Dass es die Grünen mit der aktiven Förderung von Stuttgart 21 auch nach der Volksabstimmung nicht so genau nehmen, wirft ihnen die Opposition immer wieder vor. Jetzt sehen sich Befürworter des Bahnhofsprojekts aufs Neue bestätigt.

Stuttgart - Dass es die Grünen mit der aktiven Förderung von Stuttgart 21 auch nach der Volksabstimmung nicht so genau nehmen, wirft ihnen die Opposition immer wieder vor. Jetzt sehen sich Befürworter des Bahnhofsprojekts aufs Neue bestätigt. Stein des Anstoßes ist eine Delegationsreise unter Führung der Staatsrätin für Zivilgesellschaft und Bürgerbeteiligung, Gisela Erler, vom 15. bis 17. Oktober nach Wien.

In der österreichischen Hauptstadt, die zurzeit ebenfalls einen neuen Hauptbahnhof baut, biete sich Gelegenheit, „sich zu den Erfahrungen mit der Bürgerbeteiligung auszutauschen und voneinander zu lernen“, schreibt die Grünen-Politikerin in ihrer Einladung, die auch an die Fraktionen ging. Für diesen Erfahrungsaustausch ist eigens ein Workshop geplant.

Doch als die Abgeordneten das vorläufige Programm überflogen, stutzten einige über die Auswahl jener Referenten, die das Projekt samt Bürgerbeteiligung vorstellen sollen: Es sind drei ausgewiesene Kritiker des Vorhabens. So soll die BUND-Landesvorsitzende Brigitte Dahlbender „Stuttgart 21 aus der Sicht eines Vertreters der Zivilgesellschaft“ beschreiben. Frank Schweizer von der Bürgerinitiative Kernerviertel wird mit einem Impulsvortrag zur „nachlaufenden Bürgerbeteiligung bei Stuttgart 21“ angekündigt. Und Stuttgarts Krankenhausbürgermeister Werner Wölfle obliegt die Aufgabe, „Modelle für die Zukunft“ zu entwerfen.

„Wir hätten uns eine andere Zusammensetzung vorstellen können, das sind doch alles bekennende Stuttgart-21-Gegner“, konstatiert der CDU-Fraktionschef im Landtag, Peter Hauk. Wer auf Steuerzahlerkosten nach Wien reise, sollte auch Befürworter des Projekts zu Wort kommen lassen. Aber die Grünen wollten halt mal wieder ihre eigene Position bestätigt sehen, mutmaßt Hauk.

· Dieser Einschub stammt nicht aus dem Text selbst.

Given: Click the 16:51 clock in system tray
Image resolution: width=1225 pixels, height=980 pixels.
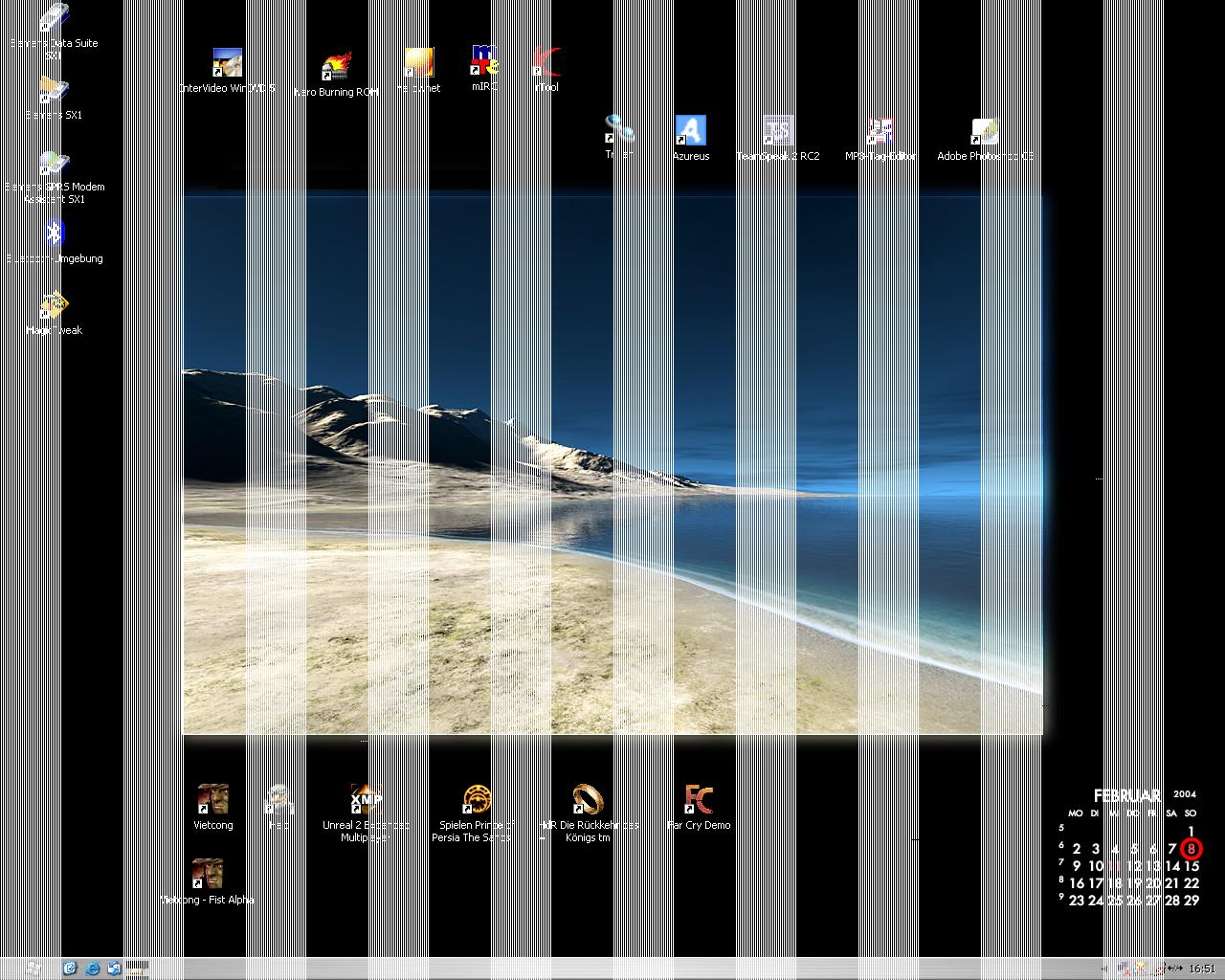Looking at the screenshot, I should coord(1201,969).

Auch sein FDP-Kollege Hans-Ulrich Rülke zeigt sich verwundert über die Wahl der Referenten: „Ich halte es für problematisch, wenn man über die Erfahrungen mit der Bürgerbeteiligung redet, aber ausschließlich Stuttgart-21-Gegnern ein Forum bietet.“ Die Staatsrätin möge lieber ihre überfälligen Gesetzentwürfe zur interfraktionellen Einigung über eine bessere Bürgerbeteiligung auf Gemeinde- und Landesebene vorlegen, „anstatt mit Projektgegnern durch die Weltgeschichte zu reisen“. Auch in der Landtags-SPD habe die Wahl der Referenten Stirnrunzeln hervorgerufen, heißt es. Zumindest bei jenen, die Stuttgart 21 wohlwollend gegenüberstehen.

Im Staatsministerium versteht man die negativen Reaktionen allerdings nicht. Es gehe gar nicht um Stuttgart 21, rechtfertigt Regierungssprecher Rudi Hoogvliet die Teilnahme von Bürgermeister Werner Wölfle an der Reise. Der vertrete nämlich Oberbürgermeister Fritz Kuhn. Außerdem leite Wölfle eine ämterübergreifende Arbeitsgruppe zur stärkeren Verankerung von Bürgerbeteiligung, die in der Stadtverwaltung eingerichtet werde.

Brigitte Dahlbender wiederum nehme ebenfalls nicht als S-21-Gegnerin teil, sondern als „Referentin für die Belange des Umwelt-, Tier- und Naturschutzes bei Großprojekten“. Sie plädiere für die bessere Einbindung von Bürgern bei der Planung – unabhängig von Stuttgart 21.

Frank Schweizer schließlich von der Bürgerinitiative Kernerviertel habe zwar einen engen Bezug zu dem Bahnhofsprojekt. „Allerdings sind in dieser Initiative nicht nur Gegner organisiert. Hier geht es um eine Gruppe der Zivilgesellschaft, die sich konstruktiv-kritisch in einen Dialog und einen Beteiligungsprozess einbringt.“

Ob diese Argumente die Opposition überzeugen, muss sich erst noch zeigen. Vielleicht begleitet ja auch jemand aus ihren Reihen die Staatsrätin. Erleichtern könnte die Entscheidung, dass auch Eckart Fricke, der Konzernbevollmächtigte der Bahn, mit nach Wien fährt. Als Redner ist er dort allerdings nicht vorgesehen.